INVESTIGADORES
GARCIA Veronica Edith
congresos y reuniones científicas
Título:
ICOS (inducible costimulator) expression correlates with reduced disease severity in tuberculosis.
Autor/es:
G. MARTÍNEZ; V. PASQUINELLI; F. QUIROGA; J. JURADO; L. CASTRO ZORRILLA; M. SAAB; L. ALVES; E. ABBATE; V. GARCÍA
Lugar:
Córdoba, Argentina
Reunión:
Congreso; VII Congreso Latinoamericano de Inmunología, ALAI 2005; 2005
Institución organizadora:
ALAI
Resumen:
ICOS (Inducible costimulator) expression correlates with reduced disease severity in tuberculosis. MARTINEZ G1, PASQUINELLI V1, QUIROGA F1, JURADO J1, CASTRO Z.L2, MUSELLA R3, SAAB M3, Alves L3, ABBATE E3 AND GARCIA V1. 1Department of Microbiology and Division of Immunogenetics, School of Medicine, UBA; 2Instituto Vaccarezza, UBA; 3Hospital Muñiz. IFN-g production by T-cells is crucial for immunity against Mycobacterium tuberculosis (Mtb) infection.
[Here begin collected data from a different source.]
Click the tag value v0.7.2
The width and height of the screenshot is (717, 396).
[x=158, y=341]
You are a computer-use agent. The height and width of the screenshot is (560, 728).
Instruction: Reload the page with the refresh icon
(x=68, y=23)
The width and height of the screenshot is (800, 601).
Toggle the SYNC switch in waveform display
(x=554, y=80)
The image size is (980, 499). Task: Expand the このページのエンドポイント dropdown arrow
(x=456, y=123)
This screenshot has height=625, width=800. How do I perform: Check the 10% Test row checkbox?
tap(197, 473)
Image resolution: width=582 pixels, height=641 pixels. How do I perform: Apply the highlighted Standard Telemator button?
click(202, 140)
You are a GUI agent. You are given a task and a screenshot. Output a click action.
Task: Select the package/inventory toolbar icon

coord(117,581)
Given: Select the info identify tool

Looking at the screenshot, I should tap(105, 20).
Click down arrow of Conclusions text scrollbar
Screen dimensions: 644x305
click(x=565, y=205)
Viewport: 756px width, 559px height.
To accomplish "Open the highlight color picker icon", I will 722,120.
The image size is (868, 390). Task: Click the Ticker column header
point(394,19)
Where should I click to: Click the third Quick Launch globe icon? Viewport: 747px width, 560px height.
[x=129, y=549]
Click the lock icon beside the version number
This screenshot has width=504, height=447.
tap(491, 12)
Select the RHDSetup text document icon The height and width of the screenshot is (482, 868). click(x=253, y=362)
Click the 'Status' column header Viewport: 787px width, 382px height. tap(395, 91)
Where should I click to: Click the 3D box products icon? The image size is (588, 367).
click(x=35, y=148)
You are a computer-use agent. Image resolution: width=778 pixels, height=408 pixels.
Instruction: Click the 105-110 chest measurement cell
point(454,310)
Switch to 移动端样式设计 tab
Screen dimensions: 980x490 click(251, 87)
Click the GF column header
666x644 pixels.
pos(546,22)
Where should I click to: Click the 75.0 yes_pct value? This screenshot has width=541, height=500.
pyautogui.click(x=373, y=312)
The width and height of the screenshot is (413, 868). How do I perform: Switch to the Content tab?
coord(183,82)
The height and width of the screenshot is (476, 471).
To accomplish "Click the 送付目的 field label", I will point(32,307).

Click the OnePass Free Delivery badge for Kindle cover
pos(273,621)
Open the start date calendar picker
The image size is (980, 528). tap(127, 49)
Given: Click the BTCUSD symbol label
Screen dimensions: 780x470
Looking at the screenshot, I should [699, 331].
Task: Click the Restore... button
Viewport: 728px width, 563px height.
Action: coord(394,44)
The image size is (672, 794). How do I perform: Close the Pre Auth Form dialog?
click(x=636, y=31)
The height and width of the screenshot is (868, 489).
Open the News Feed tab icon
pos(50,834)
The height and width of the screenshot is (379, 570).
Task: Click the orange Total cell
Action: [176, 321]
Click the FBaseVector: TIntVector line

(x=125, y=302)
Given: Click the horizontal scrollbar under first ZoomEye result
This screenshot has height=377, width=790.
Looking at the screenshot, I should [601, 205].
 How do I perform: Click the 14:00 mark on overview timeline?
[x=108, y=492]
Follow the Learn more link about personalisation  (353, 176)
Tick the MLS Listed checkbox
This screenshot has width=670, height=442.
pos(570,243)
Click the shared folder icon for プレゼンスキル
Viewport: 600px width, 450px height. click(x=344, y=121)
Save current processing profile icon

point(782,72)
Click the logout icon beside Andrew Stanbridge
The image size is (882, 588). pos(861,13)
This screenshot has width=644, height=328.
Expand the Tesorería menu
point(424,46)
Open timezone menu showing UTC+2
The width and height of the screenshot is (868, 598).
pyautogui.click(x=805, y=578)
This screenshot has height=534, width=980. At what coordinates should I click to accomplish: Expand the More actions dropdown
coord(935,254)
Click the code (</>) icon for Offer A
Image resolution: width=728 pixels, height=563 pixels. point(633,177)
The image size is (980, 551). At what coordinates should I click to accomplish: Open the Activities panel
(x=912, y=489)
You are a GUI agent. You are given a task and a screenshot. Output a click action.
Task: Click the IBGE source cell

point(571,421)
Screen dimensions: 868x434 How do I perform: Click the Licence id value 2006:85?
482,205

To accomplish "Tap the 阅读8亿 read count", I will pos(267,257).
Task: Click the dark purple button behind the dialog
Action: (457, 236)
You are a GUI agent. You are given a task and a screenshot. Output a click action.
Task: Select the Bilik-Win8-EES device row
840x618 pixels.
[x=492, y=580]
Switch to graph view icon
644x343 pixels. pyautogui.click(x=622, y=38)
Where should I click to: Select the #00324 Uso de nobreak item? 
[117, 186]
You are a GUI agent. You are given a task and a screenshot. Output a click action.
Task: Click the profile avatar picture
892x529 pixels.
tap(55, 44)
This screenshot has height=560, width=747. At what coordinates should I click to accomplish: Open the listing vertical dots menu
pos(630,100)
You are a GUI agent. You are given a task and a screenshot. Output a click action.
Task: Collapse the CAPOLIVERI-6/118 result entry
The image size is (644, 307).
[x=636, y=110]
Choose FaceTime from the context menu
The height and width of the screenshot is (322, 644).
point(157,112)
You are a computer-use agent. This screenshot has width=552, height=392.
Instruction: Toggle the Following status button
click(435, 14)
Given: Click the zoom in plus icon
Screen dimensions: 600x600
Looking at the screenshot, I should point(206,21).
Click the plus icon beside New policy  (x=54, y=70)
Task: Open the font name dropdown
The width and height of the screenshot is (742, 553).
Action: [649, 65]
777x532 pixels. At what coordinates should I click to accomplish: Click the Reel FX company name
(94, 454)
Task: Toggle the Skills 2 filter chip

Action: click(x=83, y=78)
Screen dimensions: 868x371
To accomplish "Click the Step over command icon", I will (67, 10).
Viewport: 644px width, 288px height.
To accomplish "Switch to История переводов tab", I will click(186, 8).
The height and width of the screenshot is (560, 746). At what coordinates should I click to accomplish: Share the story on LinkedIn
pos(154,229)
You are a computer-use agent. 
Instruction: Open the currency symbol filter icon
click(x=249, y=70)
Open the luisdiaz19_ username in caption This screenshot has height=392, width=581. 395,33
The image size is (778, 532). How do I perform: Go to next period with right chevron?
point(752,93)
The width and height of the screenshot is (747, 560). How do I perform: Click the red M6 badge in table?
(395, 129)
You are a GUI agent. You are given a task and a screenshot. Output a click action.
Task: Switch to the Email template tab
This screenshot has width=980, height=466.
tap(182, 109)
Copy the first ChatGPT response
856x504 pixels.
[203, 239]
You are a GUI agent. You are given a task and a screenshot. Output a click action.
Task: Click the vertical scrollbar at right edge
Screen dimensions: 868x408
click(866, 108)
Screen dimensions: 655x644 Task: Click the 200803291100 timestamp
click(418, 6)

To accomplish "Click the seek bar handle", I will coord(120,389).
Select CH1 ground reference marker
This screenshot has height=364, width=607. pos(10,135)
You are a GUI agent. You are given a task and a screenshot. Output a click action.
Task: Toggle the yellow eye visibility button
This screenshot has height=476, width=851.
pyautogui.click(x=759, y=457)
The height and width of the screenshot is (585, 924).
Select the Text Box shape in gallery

ICOS, a trans-membrane protein, promotes T-cell cytokine production. We investigated the regulation of ICOS expression in human tuberculosis (TB). Peripheral blood mononuclear cells from TB patients were stimulated with Mtb for 5 days and ICOS, T-bet (the Th1-specific transcription factor) and GATA-3 (a Th2-specific transcription factor) levels were measured by Flow Cytometry or Western blot. Mtb stimulation significantly increased ICOS levels (4,5±0,8 vs 22.9±2.3) in High Responder TB patients (individual displaying significant Mtb-dependent T-cell responses), up-regulated T-bet and down-regulated GATA-3 levels. In contrast, antigen stimulation didn’t modify ICOS expression (3,7±1,9 vs 5,8±1,9) in Low Responder TB patients (individuals with weak T-cell responses to Mtb), but increased GATA-3 and decreased T-bet levels. Moreover, ICOS was modulated by cytokines during antigen presentation: ICOS and IFN-g levels augmented by pro-inflammatory conditions, whereas they decreased under anti-inflammatory conditions. Furthermore, we evaluated ICOS levels on human polarized short term T cell-lines. We observed high levels of ICOS in Th1 cells (46,6±13,1), intermediate levels in Th0 cells (33,9±10,1), and the lowest expression in Th2 cells (21,3±8,5). These results indicate that differential expression of ICOS in human T cells might influence the outcome of the disease.